Cyanobacterial biomass was ground with ethanol (1:2 w/v)
and glass powder. The macerate was kept at 4ºC for 12 hrs.
After incubation, the supernatant was separated. The
deposit was re-subjected to grind with ethanol in the ratio
of 1:1 (w/v), until it became pale in color; it was incubated
at room temperature for 3 hrs. The pooled supernatant was
concentrated with feed back vaccum concentrator (Savant,
USA). The same procedure was used to prepare extracts
from ethyl acetate and hexane solvents. The concentrated
extracts were dissolved in DMSO (Dimethyl sulfoxide).

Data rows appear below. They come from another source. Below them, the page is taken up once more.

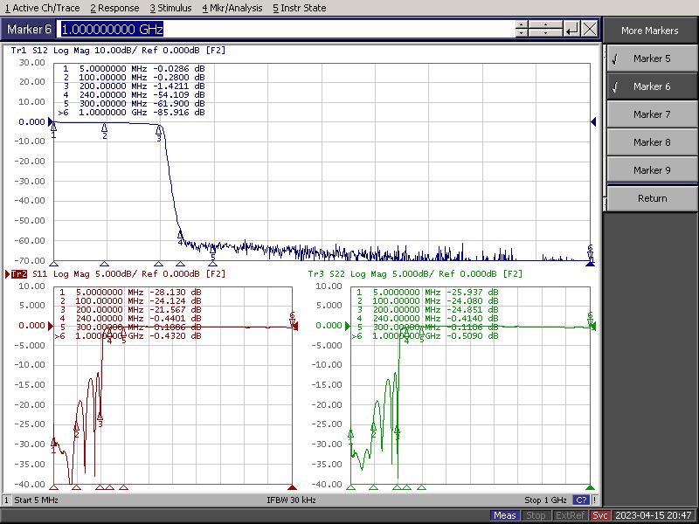699x524 pixels.
Task: Open the Active Ch/Trace menu
Action: (x=42, y=8)
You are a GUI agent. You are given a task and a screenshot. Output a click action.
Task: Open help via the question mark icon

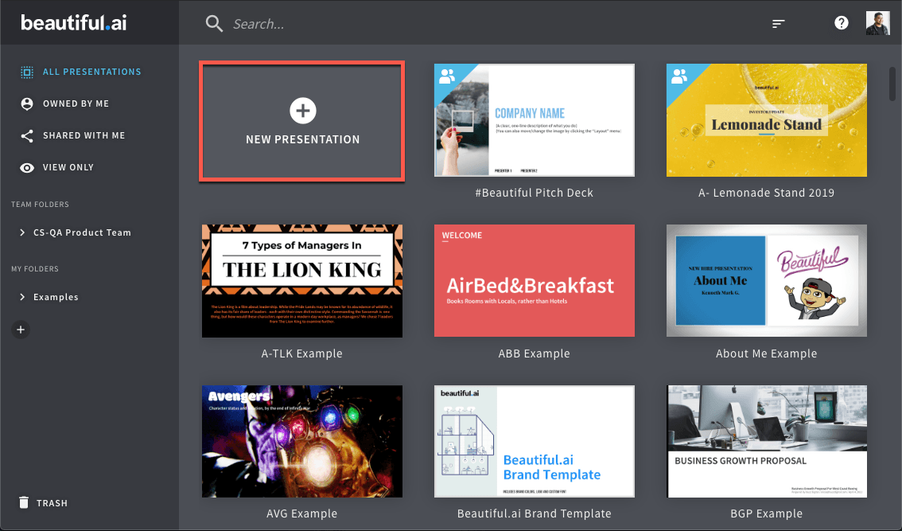841,22
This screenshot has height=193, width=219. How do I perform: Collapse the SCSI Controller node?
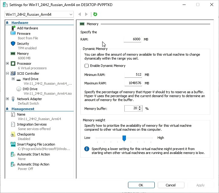coord(8,74)
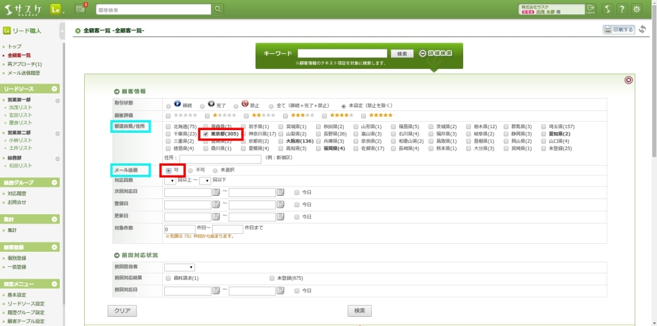657x326 pixels.
Task: Check the 大阪府(136) prefecture checkbox
Action: (282, 141)
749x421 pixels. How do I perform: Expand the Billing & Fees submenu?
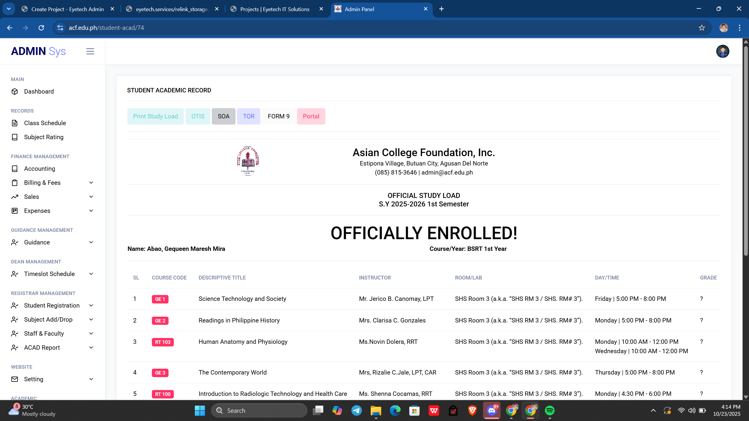[91, 183]
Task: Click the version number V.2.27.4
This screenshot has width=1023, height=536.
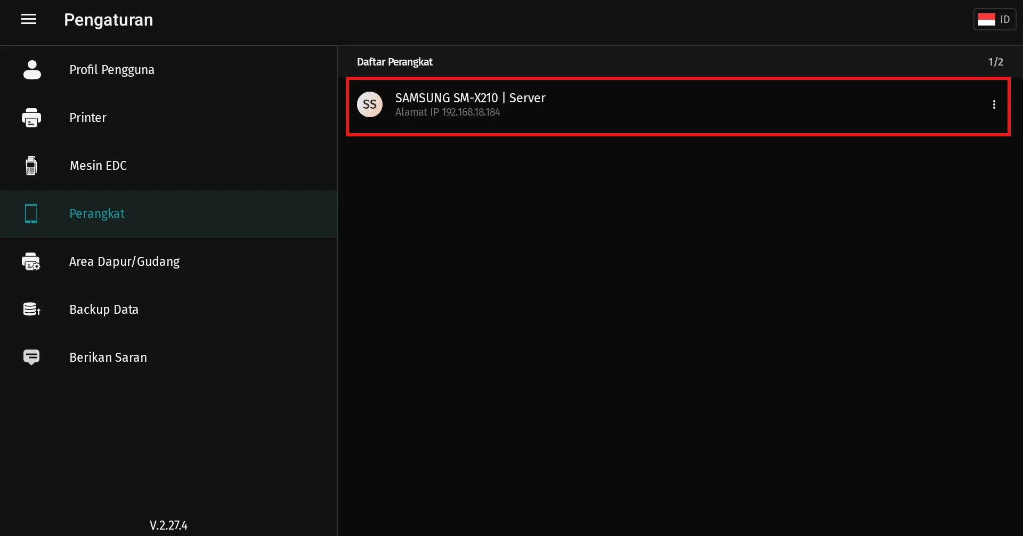Action: pyautogui.click(x=168, y=525)
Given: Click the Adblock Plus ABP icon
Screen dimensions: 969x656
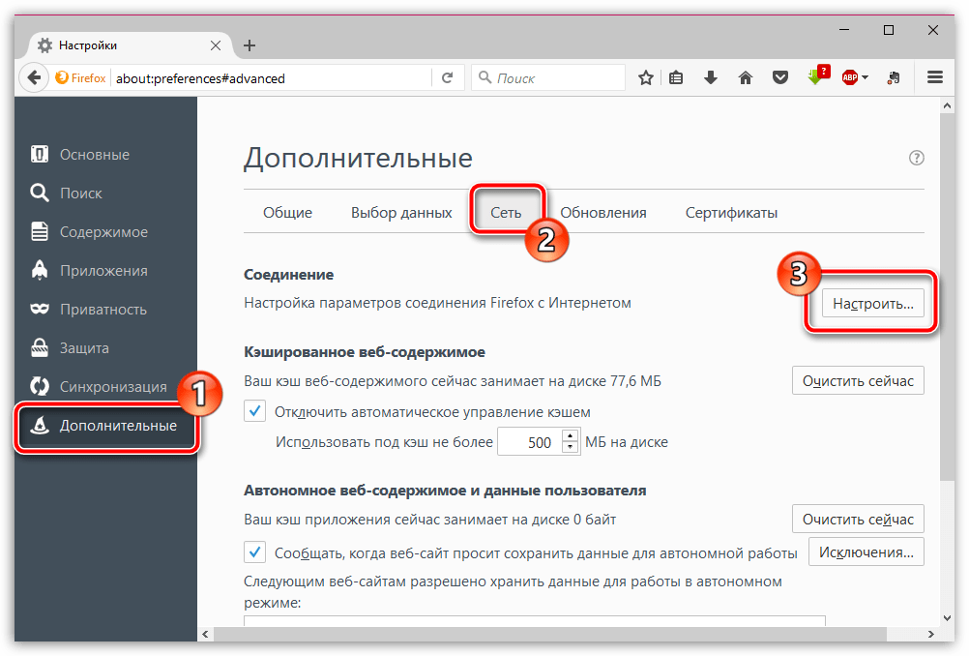Looking at the screenshot, I should (x=850, y=78).
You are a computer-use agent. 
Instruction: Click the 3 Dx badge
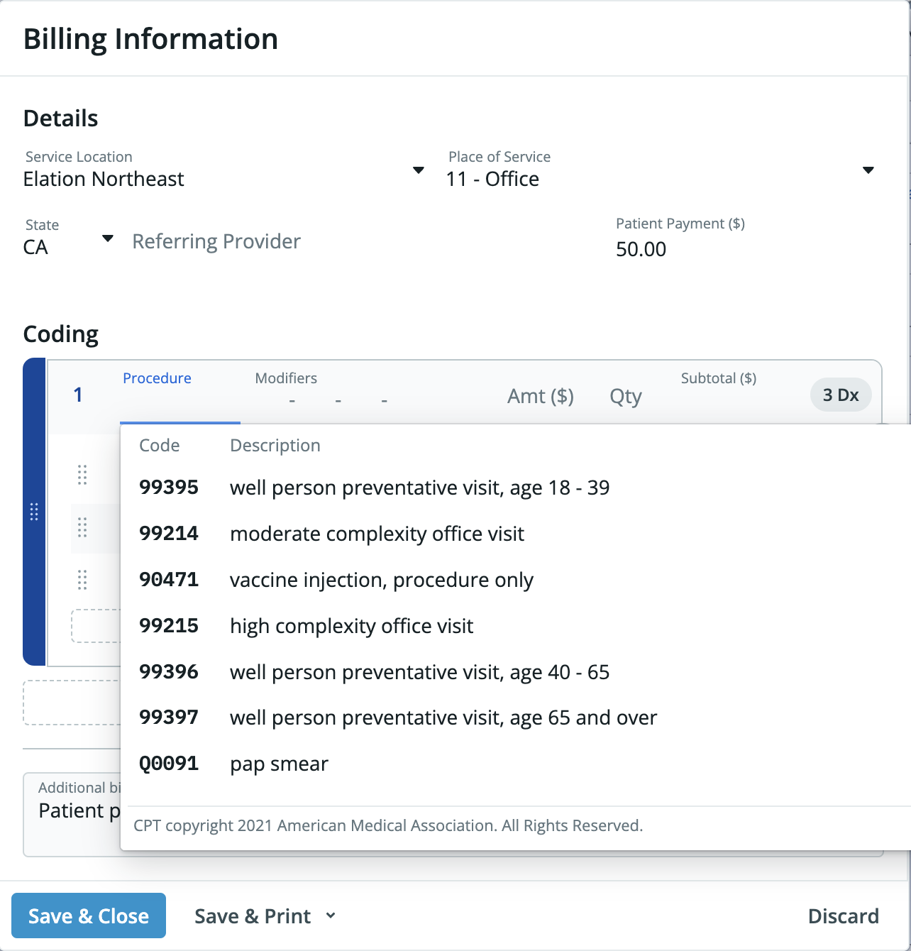[841, 395]
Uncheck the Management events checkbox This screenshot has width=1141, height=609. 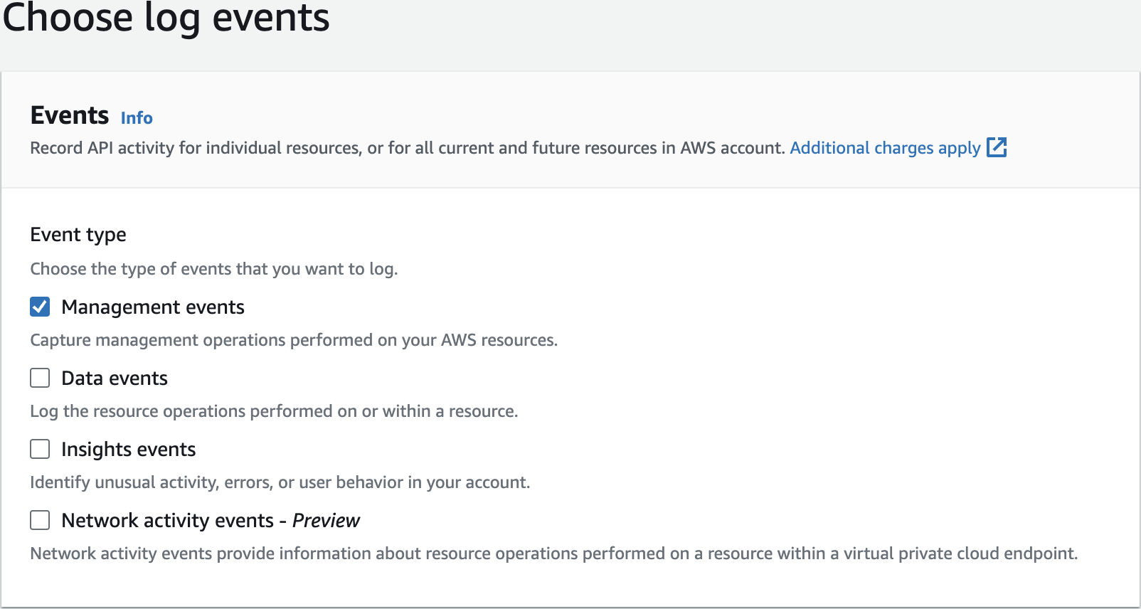(x=40, y=307)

The reconstituted (DMSO dissolved) extracts were
examined for antimycobacterial activity against
Mycobacterium smegmatis.
Determination of the antimycobacterial activity
Disc diffusion assay. Antimycobacterial activity was
evaluated by disc diffusion technique (Bauer et al., 1966).
Sterile filter paper discs having 6 mm of diameter were
prepared by pipetting 15 μL of extract to each disc and then
the discs were placed on Middle Brook 7H10 agar plates.
After incubation for 72 hours at 37°C, a clear zone around
a disc was evidence of antimycobacterial activity. Diameter
of the zone of inhibition was measured in millimeters. Each
test was prepared in duplicate; discs loaded with the
extracting agents were tested as controls.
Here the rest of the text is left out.